• Dataset extract:
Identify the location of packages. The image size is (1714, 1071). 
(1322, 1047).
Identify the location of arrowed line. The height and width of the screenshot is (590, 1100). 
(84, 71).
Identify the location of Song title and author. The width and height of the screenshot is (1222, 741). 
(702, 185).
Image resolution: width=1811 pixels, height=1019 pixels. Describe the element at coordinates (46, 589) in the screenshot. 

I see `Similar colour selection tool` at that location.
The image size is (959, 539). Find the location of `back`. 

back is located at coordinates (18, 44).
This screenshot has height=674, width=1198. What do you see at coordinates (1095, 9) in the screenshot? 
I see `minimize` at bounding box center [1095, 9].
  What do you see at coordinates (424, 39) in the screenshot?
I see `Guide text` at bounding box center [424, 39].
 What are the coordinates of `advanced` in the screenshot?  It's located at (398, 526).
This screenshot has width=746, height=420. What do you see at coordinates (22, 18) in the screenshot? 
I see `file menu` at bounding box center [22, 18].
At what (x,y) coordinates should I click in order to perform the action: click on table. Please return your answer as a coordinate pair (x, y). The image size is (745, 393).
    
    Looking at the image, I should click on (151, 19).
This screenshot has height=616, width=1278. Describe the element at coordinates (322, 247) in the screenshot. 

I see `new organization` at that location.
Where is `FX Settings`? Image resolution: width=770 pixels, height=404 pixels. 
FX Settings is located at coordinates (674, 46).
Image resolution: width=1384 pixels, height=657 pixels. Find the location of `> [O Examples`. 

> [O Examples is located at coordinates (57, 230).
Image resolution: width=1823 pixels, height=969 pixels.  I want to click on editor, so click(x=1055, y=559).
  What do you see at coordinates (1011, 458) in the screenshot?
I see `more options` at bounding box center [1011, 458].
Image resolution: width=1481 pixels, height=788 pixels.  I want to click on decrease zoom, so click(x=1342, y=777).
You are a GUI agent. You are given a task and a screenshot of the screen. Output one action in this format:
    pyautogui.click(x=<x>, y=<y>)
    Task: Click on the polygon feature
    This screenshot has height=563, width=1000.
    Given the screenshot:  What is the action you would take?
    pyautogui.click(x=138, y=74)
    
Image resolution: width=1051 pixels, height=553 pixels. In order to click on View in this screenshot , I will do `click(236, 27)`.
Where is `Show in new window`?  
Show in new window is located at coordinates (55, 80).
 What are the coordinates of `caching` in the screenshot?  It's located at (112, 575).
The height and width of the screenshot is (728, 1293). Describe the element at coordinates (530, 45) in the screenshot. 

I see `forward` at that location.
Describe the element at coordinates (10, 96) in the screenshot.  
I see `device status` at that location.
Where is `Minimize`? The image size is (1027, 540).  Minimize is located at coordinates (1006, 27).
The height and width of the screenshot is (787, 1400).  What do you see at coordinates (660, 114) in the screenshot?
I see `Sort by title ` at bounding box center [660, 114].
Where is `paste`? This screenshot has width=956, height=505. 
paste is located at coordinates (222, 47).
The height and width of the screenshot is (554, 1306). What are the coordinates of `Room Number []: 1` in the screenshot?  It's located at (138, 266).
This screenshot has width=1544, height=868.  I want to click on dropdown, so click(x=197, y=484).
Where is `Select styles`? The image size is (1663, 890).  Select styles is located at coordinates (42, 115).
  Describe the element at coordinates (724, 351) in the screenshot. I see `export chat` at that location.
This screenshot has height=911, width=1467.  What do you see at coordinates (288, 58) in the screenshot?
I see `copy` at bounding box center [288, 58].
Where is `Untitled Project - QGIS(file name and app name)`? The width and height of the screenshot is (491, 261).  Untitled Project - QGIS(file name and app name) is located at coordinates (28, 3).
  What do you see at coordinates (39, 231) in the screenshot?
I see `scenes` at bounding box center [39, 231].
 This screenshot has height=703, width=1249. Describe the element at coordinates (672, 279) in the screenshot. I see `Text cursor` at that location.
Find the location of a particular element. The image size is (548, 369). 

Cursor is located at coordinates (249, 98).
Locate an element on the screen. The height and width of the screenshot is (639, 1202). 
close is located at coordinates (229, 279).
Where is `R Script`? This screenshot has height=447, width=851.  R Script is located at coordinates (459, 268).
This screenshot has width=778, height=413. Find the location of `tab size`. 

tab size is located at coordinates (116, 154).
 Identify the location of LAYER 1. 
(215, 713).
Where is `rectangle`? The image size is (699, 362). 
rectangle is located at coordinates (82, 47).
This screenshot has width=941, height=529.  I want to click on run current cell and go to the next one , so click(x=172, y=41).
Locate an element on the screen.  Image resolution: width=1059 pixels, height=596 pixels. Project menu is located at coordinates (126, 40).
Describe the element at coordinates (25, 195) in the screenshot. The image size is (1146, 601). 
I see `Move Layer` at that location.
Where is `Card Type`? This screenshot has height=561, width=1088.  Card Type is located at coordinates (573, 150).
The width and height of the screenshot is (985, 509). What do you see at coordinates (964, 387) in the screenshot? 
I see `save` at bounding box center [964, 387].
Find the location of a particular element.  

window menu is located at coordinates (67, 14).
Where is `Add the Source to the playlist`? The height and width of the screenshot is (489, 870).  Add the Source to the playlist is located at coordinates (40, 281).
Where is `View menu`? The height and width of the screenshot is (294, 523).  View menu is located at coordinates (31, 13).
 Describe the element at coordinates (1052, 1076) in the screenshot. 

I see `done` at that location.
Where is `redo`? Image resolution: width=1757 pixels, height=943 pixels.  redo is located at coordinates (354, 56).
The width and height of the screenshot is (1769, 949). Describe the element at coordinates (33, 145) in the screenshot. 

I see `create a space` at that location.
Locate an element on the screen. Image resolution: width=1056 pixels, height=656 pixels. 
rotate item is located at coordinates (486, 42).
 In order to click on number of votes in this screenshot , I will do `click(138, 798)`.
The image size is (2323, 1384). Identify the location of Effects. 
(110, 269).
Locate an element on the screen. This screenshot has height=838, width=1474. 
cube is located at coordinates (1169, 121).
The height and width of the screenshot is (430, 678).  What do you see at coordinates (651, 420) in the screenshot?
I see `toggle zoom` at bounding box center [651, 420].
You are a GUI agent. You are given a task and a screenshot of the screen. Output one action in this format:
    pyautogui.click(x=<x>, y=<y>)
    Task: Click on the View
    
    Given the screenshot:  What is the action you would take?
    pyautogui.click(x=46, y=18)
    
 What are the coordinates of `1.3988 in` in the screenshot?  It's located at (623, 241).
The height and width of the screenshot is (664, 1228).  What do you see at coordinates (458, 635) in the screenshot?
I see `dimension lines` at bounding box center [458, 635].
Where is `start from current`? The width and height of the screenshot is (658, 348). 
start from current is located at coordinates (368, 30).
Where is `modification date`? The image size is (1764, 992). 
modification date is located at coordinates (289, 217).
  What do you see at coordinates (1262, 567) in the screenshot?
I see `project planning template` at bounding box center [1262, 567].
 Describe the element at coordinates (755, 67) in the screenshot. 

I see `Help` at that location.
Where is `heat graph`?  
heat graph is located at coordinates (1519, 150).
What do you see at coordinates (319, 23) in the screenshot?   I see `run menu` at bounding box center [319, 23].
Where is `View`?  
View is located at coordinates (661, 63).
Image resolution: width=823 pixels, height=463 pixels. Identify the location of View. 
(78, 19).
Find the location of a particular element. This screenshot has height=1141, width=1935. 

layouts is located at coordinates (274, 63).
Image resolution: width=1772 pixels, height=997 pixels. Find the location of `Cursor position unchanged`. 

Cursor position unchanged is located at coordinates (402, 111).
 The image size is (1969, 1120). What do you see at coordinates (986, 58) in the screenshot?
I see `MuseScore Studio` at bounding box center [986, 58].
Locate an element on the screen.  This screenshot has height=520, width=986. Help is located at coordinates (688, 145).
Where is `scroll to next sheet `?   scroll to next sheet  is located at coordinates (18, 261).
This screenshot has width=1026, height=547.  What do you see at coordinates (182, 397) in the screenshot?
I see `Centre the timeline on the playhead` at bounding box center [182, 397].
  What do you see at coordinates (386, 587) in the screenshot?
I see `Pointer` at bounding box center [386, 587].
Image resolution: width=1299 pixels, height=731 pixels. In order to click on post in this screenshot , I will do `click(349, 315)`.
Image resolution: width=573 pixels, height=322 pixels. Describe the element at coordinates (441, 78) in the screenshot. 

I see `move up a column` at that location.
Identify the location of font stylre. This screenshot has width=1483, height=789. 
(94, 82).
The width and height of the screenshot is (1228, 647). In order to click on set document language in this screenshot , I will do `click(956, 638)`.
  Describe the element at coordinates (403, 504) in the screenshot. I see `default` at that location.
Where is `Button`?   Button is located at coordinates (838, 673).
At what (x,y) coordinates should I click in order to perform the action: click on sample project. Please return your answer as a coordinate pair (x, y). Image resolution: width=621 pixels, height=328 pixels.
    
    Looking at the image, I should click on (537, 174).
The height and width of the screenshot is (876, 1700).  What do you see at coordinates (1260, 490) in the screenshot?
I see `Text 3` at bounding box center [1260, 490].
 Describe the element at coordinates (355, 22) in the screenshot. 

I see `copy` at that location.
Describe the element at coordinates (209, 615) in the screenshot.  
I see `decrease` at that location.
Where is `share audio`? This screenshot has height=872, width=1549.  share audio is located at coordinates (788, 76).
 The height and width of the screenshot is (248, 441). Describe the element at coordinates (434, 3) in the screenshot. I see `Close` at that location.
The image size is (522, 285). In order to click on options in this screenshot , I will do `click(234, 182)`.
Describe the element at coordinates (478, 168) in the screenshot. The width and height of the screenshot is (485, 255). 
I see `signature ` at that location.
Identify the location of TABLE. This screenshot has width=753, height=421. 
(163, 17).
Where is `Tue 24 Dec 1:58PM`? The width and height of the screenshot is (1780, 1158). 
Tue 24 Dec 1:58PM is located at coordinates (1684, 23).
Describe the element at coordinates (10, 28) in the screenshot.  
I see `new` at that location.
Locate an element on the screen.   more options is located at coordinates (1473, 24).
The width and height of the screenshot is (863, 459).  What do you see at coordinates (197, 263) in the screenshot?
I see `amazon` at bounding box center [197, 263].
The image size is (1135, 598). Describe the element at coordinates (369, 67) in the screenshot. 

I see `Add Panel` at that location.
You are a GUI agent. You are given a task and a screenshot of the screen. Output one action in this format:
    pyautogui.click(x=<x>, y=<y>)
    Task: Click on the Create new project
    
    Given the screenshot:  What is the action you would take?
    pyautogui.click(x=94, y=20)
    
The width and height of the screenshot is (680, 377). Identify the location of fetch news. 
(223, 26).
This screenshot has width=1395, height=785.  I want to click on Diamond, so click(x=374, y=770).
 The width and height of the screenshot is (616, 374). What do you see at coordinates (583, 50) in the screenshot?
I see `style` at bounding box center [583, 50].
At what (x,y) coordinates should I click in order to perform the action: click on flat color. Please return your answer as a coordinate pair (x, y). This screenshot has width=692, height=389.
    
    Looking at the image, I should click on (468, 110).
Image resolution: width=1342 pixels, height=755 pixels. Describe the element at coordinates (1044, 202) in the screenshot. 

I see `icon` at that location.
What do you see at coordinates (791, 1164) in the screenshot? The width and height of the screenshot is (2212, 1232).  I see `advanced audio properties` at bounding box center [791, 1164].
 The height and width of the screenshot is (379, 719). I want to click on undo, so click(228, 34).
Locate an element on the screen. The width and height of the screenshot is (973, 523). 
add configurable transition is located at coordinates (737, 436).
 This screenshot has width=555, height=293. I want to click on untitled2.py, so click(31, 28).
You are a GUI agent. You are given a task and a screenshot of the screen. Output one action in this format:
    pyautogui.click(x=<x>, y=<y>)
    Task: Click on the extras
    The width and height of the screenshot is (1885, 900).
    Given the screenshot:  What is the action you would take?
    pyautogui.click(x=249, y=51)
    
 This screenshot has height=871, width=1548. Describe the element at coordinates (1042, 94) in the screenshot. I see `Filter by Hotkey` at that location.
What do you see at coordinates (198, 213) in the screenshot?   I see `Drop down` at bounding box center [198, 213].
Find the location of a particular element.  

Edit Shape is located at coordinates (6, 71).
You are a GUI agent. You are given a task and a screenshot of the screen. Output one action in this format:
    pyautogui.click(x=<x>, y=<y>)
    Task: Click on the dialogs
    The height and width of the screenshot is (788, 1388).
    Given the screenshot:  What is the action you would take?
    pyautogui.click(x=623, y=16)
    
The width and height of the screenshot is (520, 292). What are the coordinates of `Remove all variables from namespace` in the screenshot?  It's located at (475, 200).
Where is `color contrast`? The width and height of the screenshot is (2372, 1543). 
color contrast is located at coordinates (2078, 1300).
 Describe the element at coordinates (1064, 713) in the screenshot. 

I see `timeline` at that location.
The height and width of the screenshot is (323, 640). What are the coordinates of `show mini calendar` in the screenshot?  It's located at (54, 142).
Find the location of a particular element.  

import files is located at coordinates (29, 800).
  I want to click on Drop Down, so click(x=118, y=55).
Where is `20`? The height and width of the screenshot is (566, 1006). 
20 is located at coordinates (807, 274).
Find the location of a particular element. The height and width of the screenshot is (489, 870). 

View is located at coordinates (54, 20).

• Prompt:
Report each row above that contains the string "Please", copying every such line in full. Case counts.

• Response:
At what (x,y) coordinates should I click in order to perform the action: click on table. Please return your answer as a coordinate pair (x, y). The image size is (745, 393).
At what (x,y) coordinates should I click in order to perform the action: click on sample project. Please return your answer as a coordinate pair (x, y). Image resolution: width=621 pixels, height=328 pixels.
At what (x,y) coordinates should I click in order to perform the action: click on flat color. Please return your answer as a coordinate pair (x, y). This screenshot has width=692, height=389.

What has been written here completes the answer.